Les faits

En 2007, l’association du Vajra Triomphant Mandarom Aumisme (VTMA) a sollicité un permis de construire pour un temple cultuel.

Le maire a sursis à statuer sur la demande de permis au motif qu'un plan local d'urbanisme était en cours d’élaboration.

L’association VTMA a saisi le Tribunal administratif de Marseille, qui a annulé pour excès de pouvoir cet arrêté de sursis à statuer et enjoint au maire de réexaminer la demande de permis dans un délai de trois mois à compter de la notification du jugement.

En l'absence de nouvelle décision de la commune dans ce délai, l'association a estimé être titulaire d'un permis tacite à compter du 3 septembre 2010 et en a informé la commune.

Le maire a répondu que la commune entendait retirer ce permis tacite et l’association lui a indiqué qu’elle confirmait sa demande de permis de construire.

L’association a saisi le Tribunal administratif de Marseille pour qu’il annule cette fois l’arrêté de retrait et l’arrêté portant refus de permis de construire.

La requête a été rejetée mais en appel, la Cour administrative a quant à elle déclaré nul et de non effet l'arrêté de retrait et annulé le jugement en ce qui le concerne, validant en revanche celui relatif au refus.
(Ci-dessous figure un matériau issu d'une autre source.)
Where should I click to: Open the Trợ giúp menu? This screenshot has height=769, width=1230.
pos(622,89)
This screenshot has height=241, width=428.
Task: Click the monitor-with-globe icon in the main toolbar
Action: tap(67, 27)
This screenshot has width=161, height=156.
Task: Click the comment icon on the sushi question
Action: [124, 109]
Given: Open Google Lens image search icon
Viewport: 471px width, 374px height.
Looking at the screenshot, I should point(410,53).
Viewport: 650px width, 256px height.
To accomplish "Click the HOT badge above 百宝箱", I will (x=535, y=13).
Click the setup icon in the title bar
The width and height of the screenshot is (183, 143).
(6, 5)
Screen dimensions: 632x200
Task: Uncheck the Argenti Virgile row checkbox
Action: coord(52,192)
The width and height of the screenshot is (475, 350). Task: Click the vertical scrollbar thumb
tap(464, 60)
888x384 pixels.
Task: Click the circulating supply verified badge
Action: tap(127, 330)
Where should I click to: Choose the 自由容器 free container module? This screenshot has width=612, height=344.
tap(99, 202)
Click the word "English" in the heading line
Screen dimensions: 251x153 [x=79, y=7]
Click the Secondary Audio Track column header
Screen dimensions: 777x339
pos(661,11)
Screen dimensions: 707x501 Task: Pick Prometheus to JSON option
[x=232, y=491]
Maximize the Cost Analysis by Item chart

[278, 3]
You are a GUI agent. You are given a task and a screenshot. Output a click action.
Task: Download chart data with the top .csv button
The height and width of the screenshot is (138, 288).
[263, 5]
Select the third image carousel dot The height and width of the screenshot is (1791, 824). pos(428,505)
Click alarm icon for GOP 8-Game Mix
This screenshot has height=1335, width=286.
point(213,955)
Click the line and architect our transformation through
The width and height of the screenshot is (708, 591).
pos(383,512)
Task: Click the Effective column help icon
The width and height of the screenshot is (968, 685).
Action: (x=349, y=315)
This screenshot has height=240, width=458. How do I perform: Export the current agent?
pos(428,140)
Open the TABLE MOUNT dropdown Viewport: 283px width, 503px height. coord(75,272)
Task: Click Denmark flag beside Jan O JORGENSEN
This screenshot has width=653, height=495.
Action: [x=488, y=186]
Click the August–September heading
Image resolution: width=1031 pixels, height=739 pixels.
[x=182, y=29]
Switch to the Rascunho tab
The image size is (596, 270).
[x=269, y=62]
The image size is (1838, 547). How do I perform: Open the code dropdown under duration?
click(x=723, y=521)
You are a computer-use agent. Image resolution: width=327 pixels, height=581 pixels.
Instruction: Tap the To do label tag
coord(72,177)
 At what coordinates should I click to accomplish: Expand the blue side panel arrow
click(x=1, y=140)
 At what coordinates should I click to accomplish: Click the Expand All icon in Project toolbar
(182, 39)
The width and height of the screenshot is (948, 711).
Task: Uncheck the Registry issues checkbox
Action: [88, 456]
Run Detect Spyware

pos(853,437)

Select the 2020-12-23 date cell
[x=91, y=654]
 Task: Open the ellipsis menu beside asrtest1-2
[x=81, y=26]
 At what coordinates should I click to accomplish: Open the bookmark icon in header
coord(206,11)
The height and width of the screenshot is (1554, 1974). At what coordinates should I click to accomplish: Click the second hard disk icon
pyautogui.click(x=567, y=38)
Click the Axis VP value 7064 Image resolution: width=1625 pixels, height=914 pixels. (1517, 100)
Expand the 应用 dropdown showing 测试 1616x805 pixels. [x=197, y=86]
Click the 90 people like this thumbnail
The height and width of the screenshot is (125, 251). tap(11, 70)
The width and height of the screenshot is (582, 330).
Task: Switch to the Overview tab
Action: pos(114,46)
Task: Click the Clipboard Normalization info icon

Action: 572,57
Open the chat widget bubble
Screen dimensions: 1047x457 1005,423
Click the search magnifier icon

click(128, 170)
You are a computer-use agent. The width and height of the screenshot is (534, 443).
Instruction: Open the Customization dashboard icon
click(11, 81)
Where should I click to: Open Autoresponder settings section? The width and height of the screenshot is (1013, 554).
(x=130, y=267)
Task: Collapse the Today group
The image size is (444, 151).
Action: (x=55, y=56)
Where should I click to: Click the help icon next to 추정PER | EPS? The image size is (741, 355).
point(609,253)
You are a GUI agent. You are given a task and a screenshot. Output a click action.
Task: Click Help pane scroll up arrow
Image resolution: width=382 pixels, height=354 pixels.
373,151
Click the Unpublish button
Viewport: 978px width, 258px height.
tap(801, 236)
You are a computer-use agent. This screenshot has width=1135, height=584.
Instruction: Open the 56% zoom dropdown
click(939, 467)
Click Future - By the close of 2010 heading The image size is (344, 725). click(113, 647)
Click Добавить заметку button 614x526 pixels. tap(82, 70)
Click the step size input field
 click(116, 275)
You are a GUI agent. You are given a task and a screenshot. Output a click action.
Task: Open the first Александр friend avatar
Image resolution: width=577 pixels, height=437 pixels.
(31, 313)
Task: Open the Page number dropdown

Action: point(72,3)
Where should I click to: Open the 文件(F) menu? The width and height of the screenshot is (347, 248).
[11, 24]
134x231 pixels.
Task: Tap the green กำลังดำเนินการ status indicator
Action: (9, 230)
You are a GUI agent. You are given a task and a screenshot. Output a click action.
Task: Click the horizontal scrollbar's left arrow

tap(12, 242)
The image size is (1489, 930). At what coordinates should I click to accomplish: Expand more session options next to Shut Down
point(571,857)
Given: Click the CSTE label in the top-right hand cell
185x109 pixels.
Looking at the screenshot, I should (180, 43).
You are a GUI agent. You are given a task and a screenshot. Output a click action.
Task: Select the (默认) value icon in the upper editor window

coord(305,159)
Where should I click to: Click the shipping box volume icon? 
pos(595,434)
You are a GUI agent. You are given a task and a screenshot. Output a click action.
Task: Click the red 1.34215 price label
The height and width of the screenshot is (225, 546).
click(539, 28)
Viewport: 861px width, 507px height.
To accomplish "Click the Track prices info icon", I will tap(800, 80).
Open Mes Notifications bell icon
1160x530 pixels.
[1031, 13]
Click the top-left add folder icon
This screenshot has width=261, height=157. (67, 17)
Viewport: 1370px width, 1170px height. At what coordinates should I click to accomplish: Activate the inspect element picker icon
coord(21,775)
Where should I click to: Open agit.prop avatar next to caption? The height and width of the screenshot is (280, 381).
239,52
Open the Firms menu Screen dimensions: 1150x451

En particulier, elle a considéré que le projet litigieux portait atteinte aux lieux avoisinants et aux paysages naturels, à cause de sa volumétrie et de l'importance du projet au regard de l'état naturel du site sur lequel il est implanté, sachant que l'architecte des bâtiments de France avait rendu un avis défavorable fondé en estimant que le bâtiment projeté venait lourdement rompre le charme décalé de l'ensemble des constructions.

La requérante s’est donc pourvue en cassation.

La solution

Le Conseil d’Etat trouve dans cette instance l’occasion de préciser la mise en œuvre d’une injonction de réexaminer une demande de permis de construire, après annulation d’un refus ou d’un sursis à statuer.

La Haute juridiction rappelle que le pétitionnaire n’a pas à confirmer sa demande de permis de construire quand la commune est enjointe par un tribunal de la réexaminer après annulation.

Néanmoins, si confirmation il y a, elle fera courir un délai de nature à faire naître une autorisation tacite pour une durée de trois mois (cf. article R. 424-1 du code de l’urbanisme).

En l’espèce, il ressortait du dossier que l’association avait spontanément confirmé sa demande le 26 octobre 2010, date à laquelle la commune n’avait pas satisfait à l’injonction de réexamen.

La requérante n’était donc pas titulaire d’un permis de construire tacite le 8 décembre 2010, quand la commune a décidé de refuser le permis attaqué, trois mois ne s’étant pas écoulés.

Pour le reste, le Conseil d’Etat, confirme la solution retenue en appel sur le bien-fondé du refus.